Problem to work on: Could you write out every record below exactly, leaving out any pictures?

[Saved entries]
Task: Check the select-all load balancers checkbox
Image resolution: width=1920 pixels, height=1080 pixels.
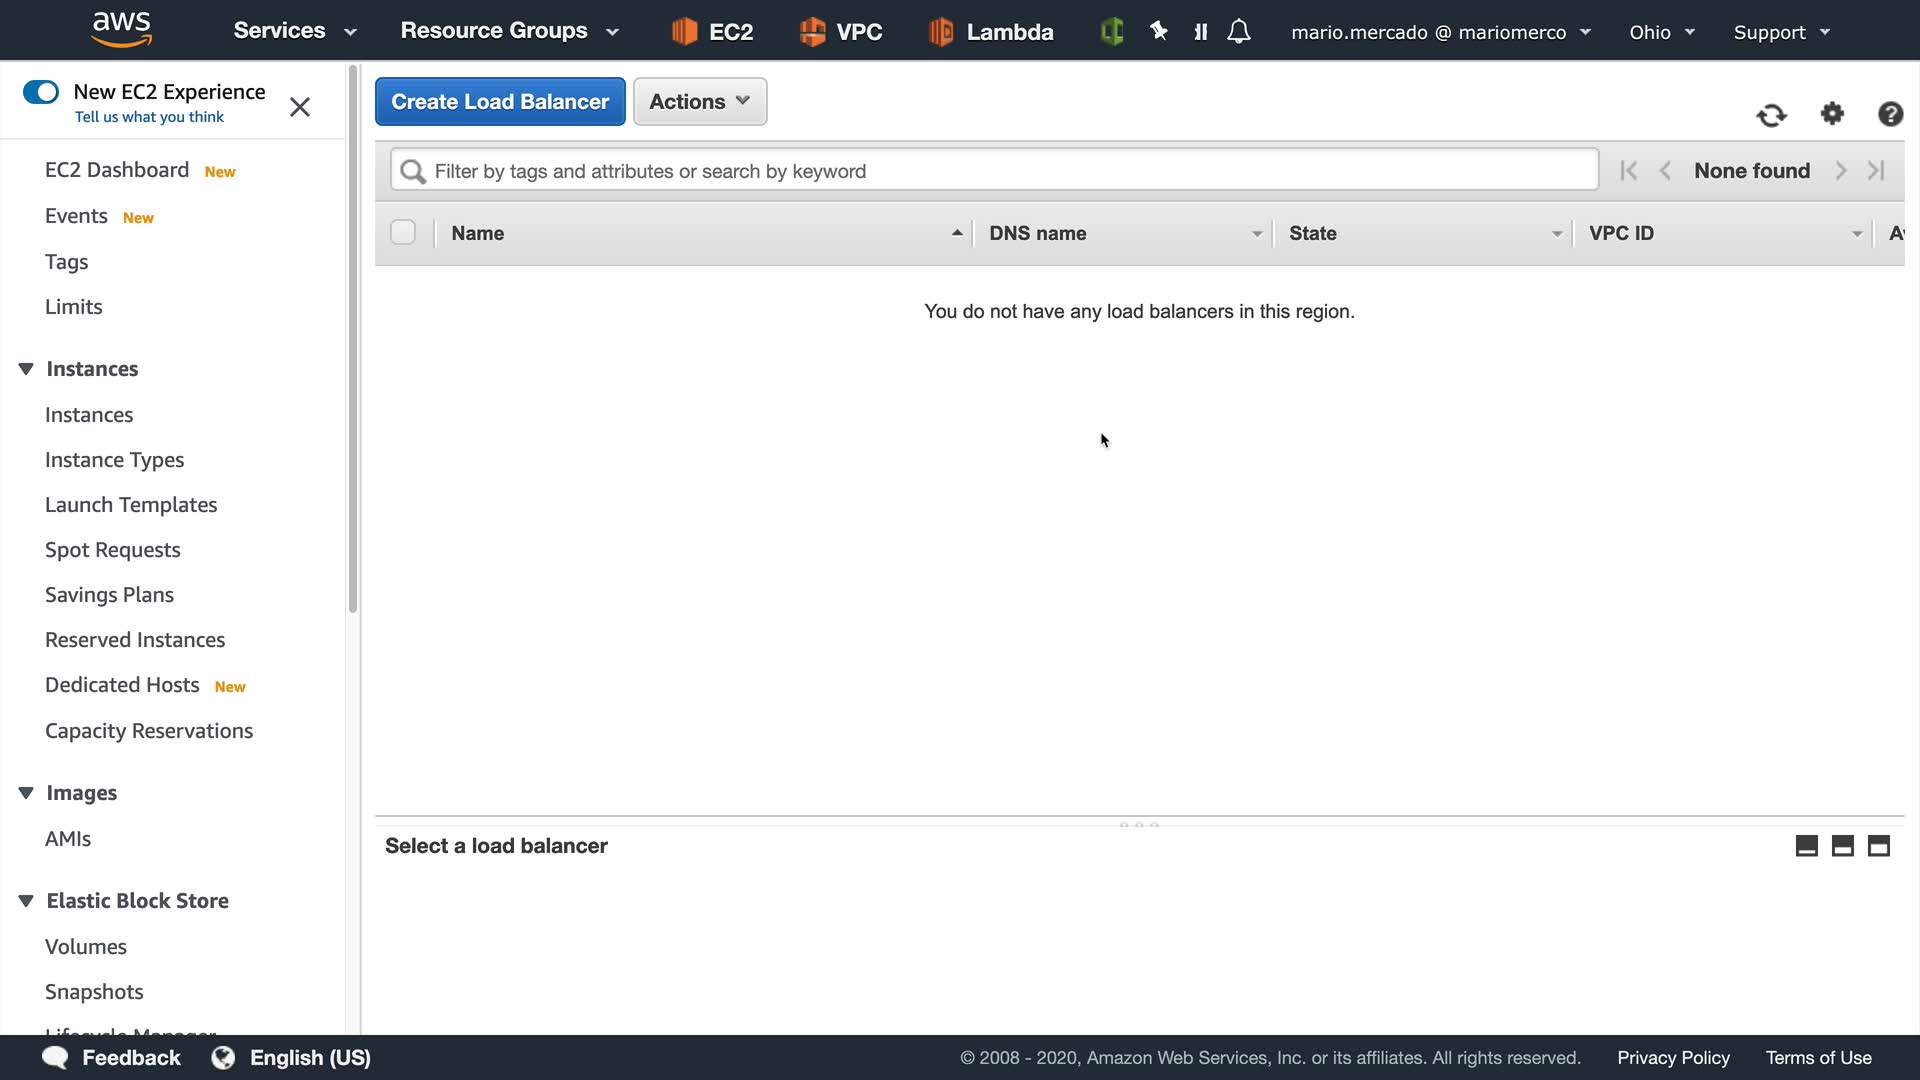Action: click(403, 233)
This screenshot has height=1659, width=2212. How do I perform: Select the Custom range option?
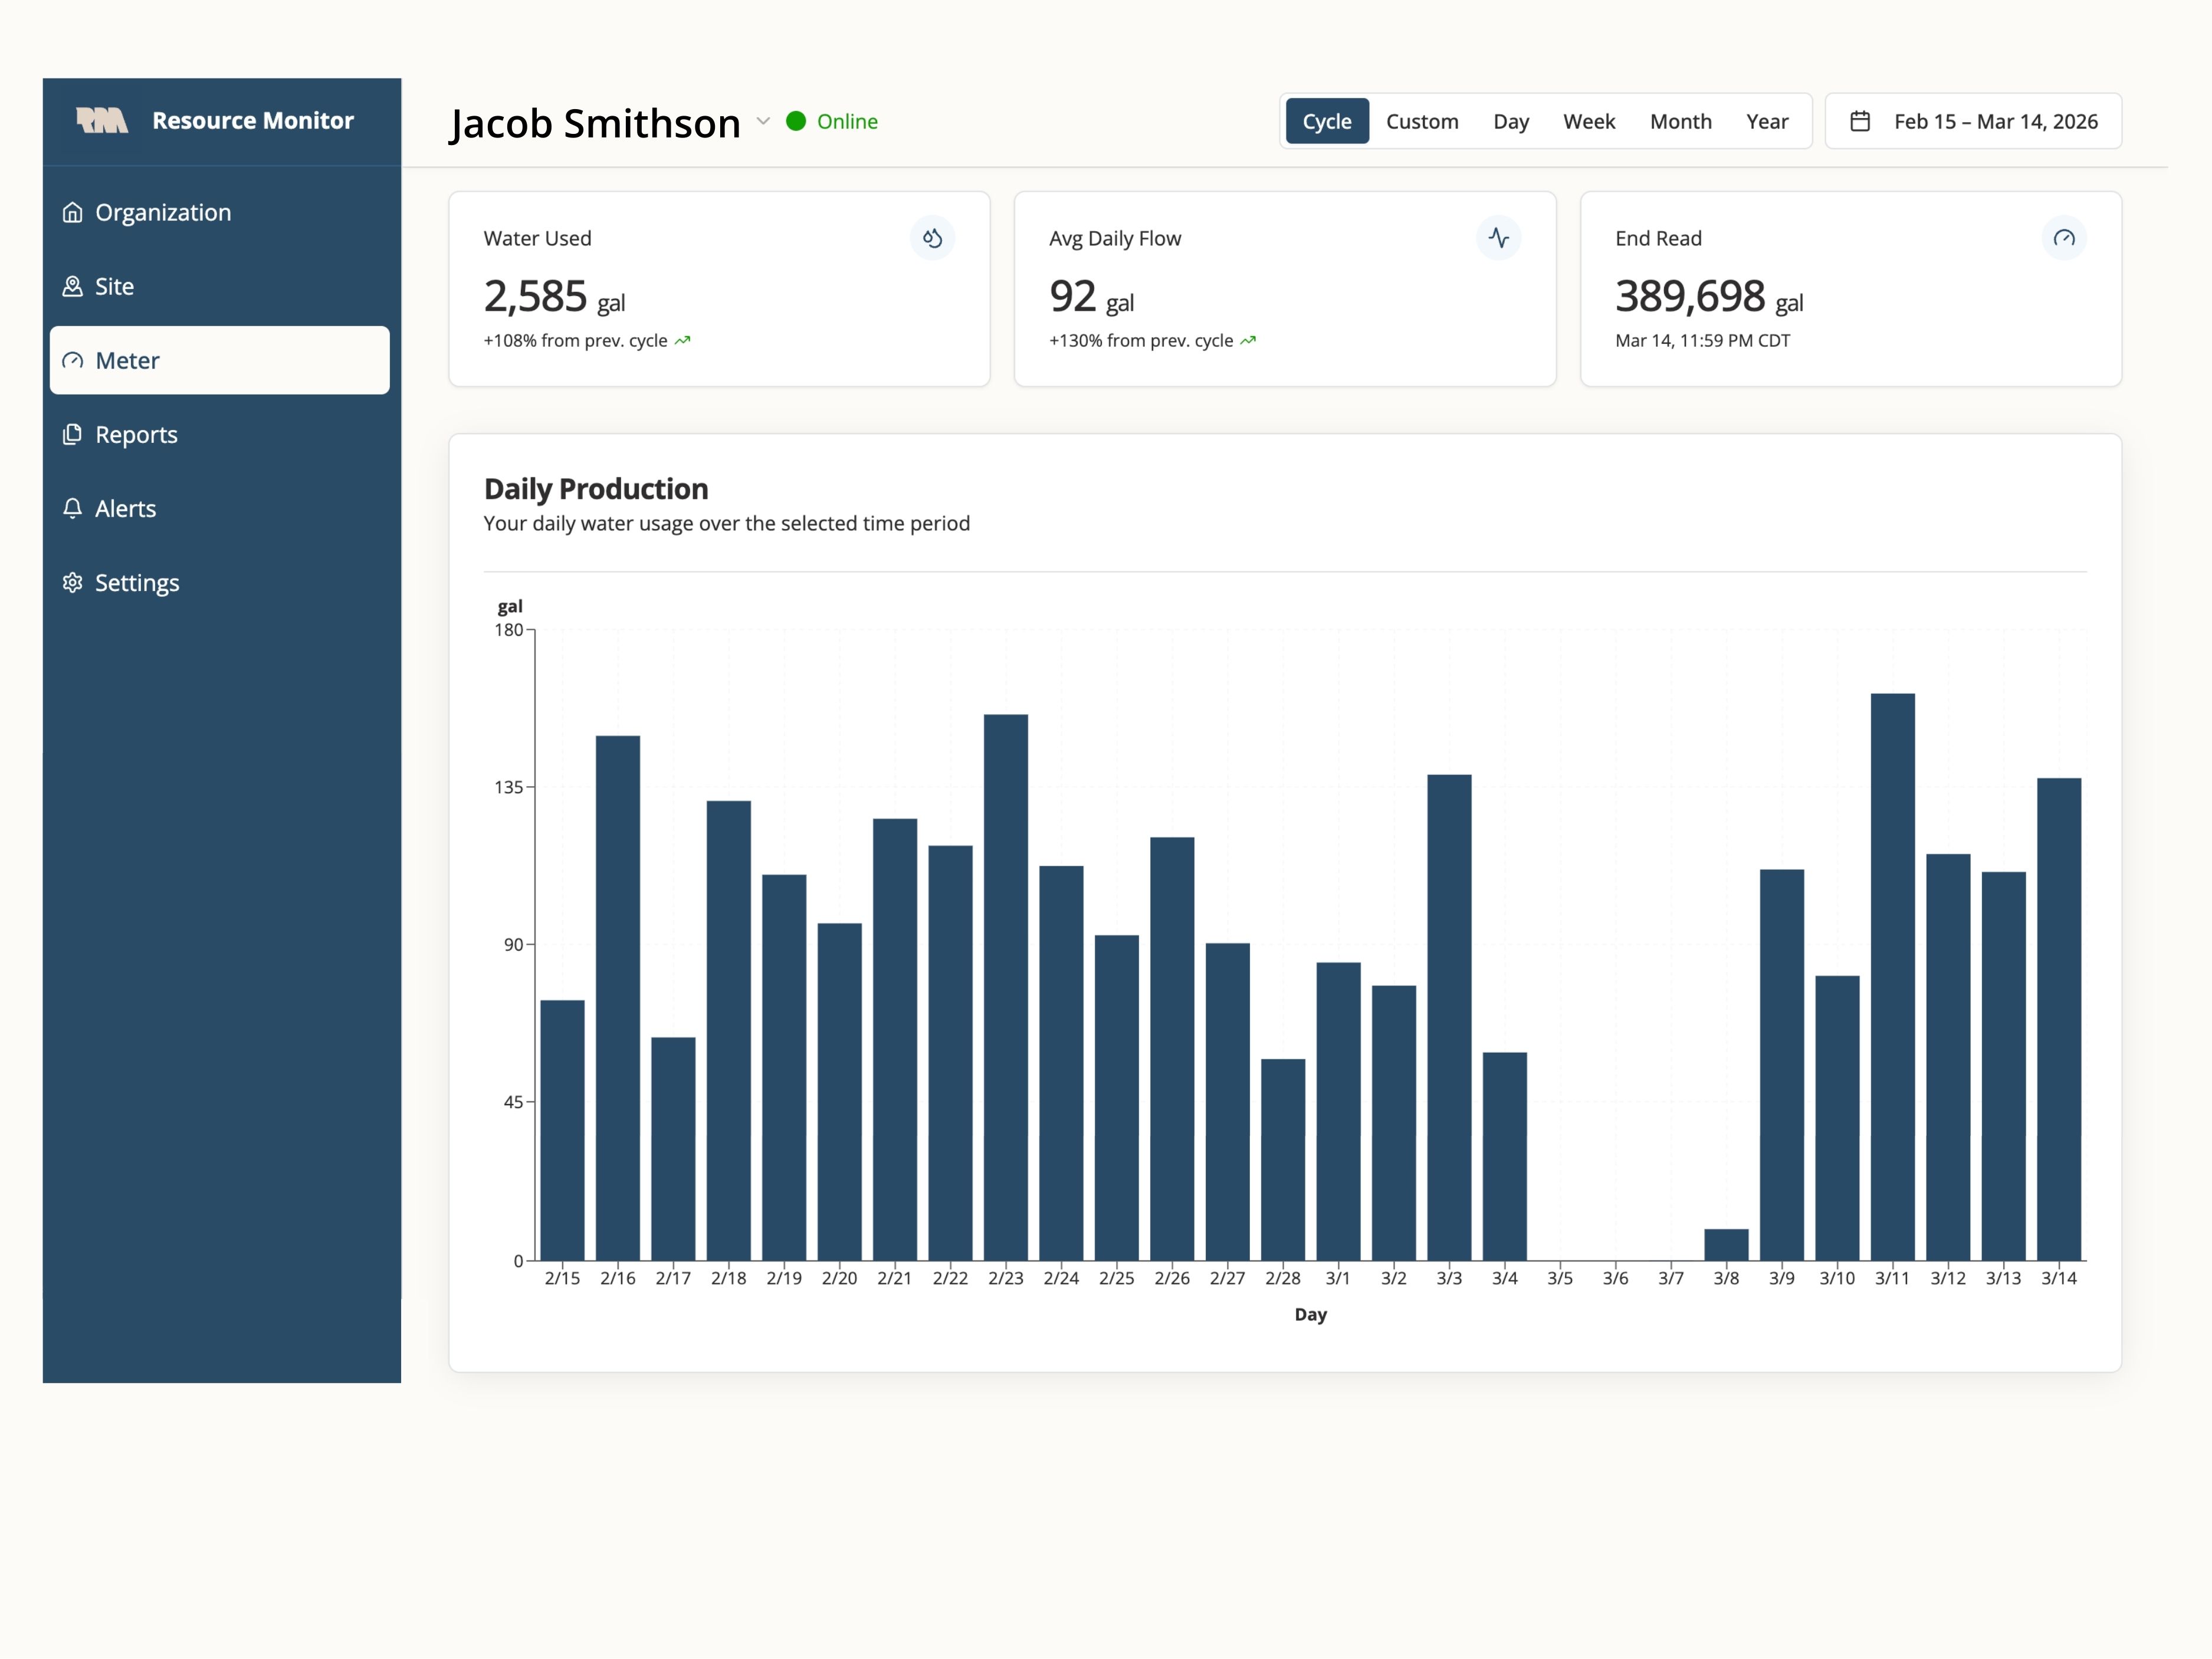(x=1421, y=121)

Result of the exercise:
Task: Check the select-all load balancers checkbox
Image resolution: width=1920 pixels, height=1080 pixels.
Action: click(403, 233)
This screenshot has height=1659, width=2212. How do I perform: Select the Custom range option?
(x=1421, y=121)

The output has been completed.